Cosecha was ideal for a quick stop after landing in Oakland and needing to drive north. This casual restaurant has counter ordering at an affordable price, but fantastic quality. Pozole, tacos, agua fresca, and a delightful dessert surprise would make for a magnificent meal.
Cosecha’s pozole verde with hominy had nice chunks of chicken, with lime to brighten up the broth.
Two tacos: braised beef and mole verde.
I enjoyed a brief chat with chef Dominica Rice, who gifted me one of these delicious guava tarts for dessert.
Driving back late to San Francisco, Aziza was the perfect place to meet a friend for dinner just before closing. I’d heard great things about the modern Moroccan food at this restaurant, and the pastry chef had just been nominated for a Beard award. There’s certainly a sensuality to the food here, hard to capture, though, in the very dim lighting. (Apologies for the poor-quality photos!) Fresh ingredients and spectacular spicing made for a delicious meal.
Aziza’s chilled celery root soup with black garlic gelee.
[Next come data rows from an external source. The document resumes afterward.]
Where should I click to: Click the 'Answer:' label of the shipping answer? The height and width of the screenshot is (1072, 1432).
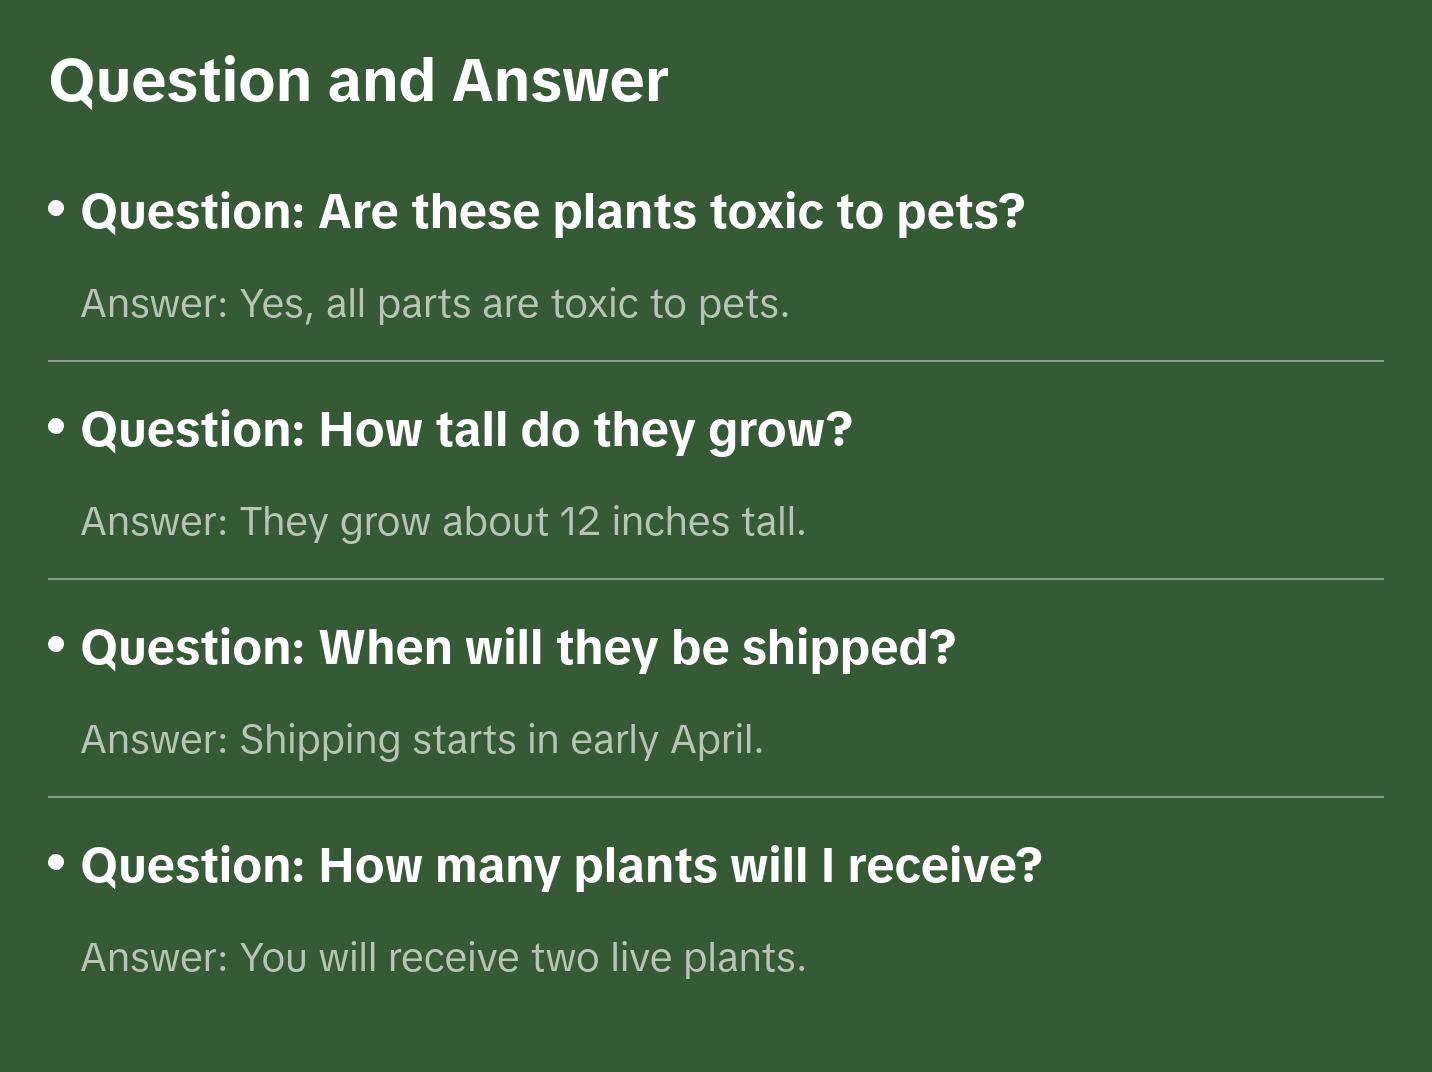click(x=155, y=740)
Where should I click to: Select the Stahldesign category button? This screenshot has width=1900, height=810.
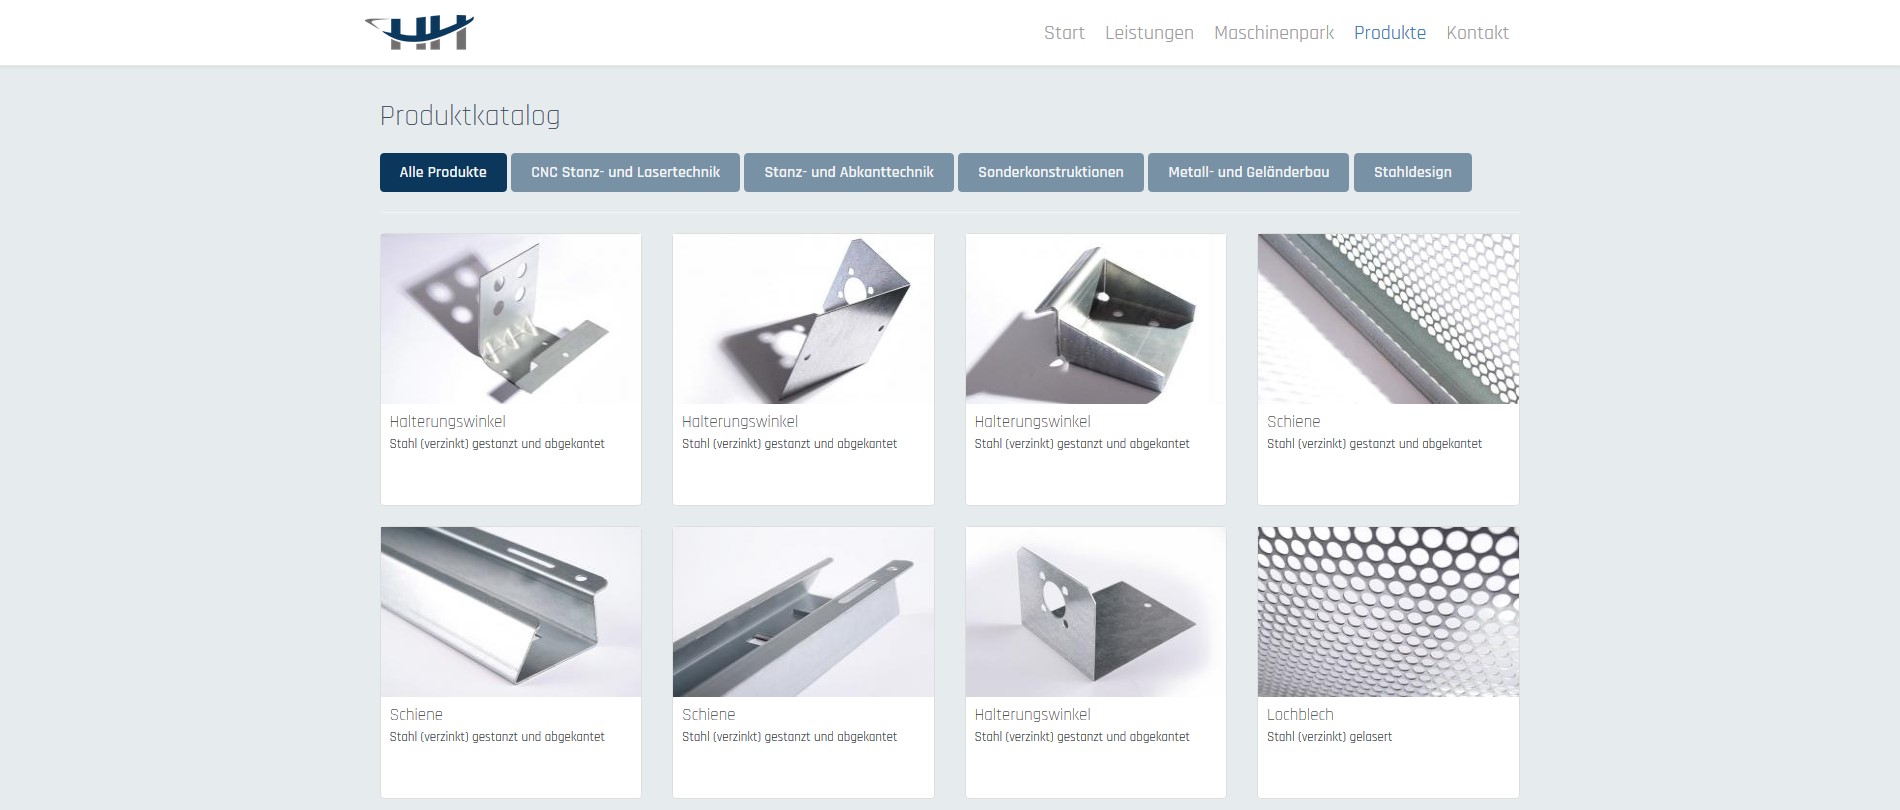[1413, 172]
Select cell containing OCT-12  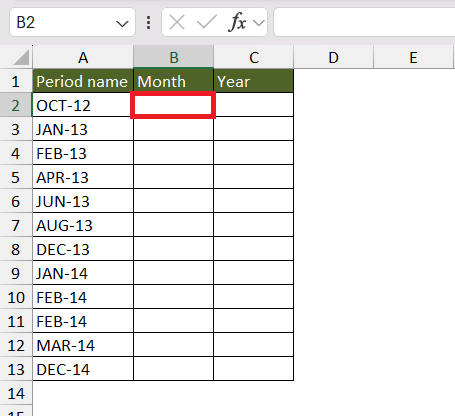pos(83,105)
Duck confit basteeya with raisin and almond. I could almost make a meal out of this crisp phyllo pie.
Inside the basteeya.
I doubled-down on duck, getting this dish of duck, potato, chard, smoked date, duck liver, and granola.
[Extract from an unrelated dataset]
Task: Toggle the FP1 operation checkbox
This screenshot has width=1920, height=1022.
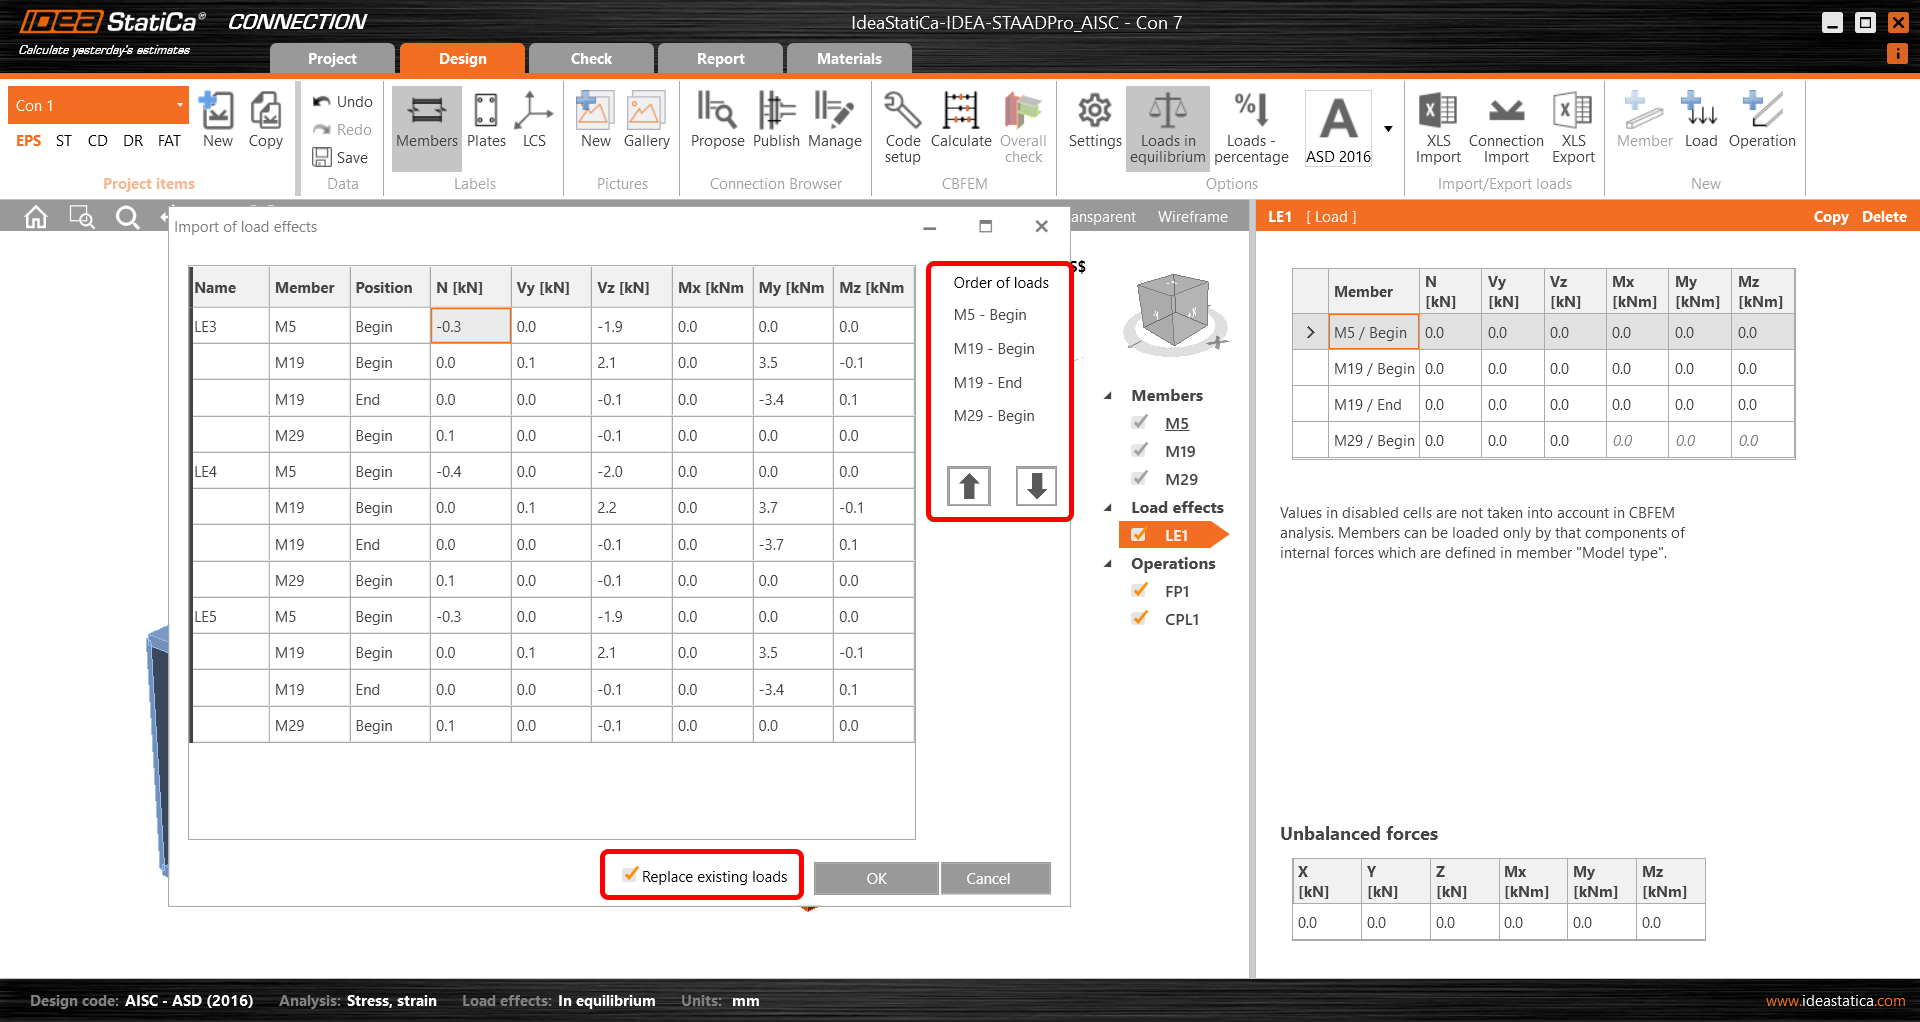Action: coord(1139,591)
My friend’s lamb shank with barley, prune, and saffron.
For dessert, I enjoyed this black currant curd, vanilla, fennel meringue, and almond-hazelnut sable.
The next morning meant an early flight back to Seattle, but just enough time to (hurriedly) check out the then-new b. Patisserie. The “b” may stand for bustling, as business was brisk the morning of my visit. Fresh from the first of my two pastry hunts in Montreal, I was just a little disappointed with the quality. That’s what happens when the bar is set high. (I admit I’m being a tough “critic” here.) Still, I was quite satisfied with the kouign amann and croissant I ate on site (as would most anyone who’d not just come from Montreal or Paris!), and the Bostock I saved for later.
Kouign amann and croissant at b. Patisserie. The kouign amann was nice and creamy inside, but lacked enough caramelization for me. The plain croissant wasn’t as buttery as I like (such as at Besalu in Seattle), and needed more crackle in the crust.
I enjoyed the fruitiness of the passion fruit bostock.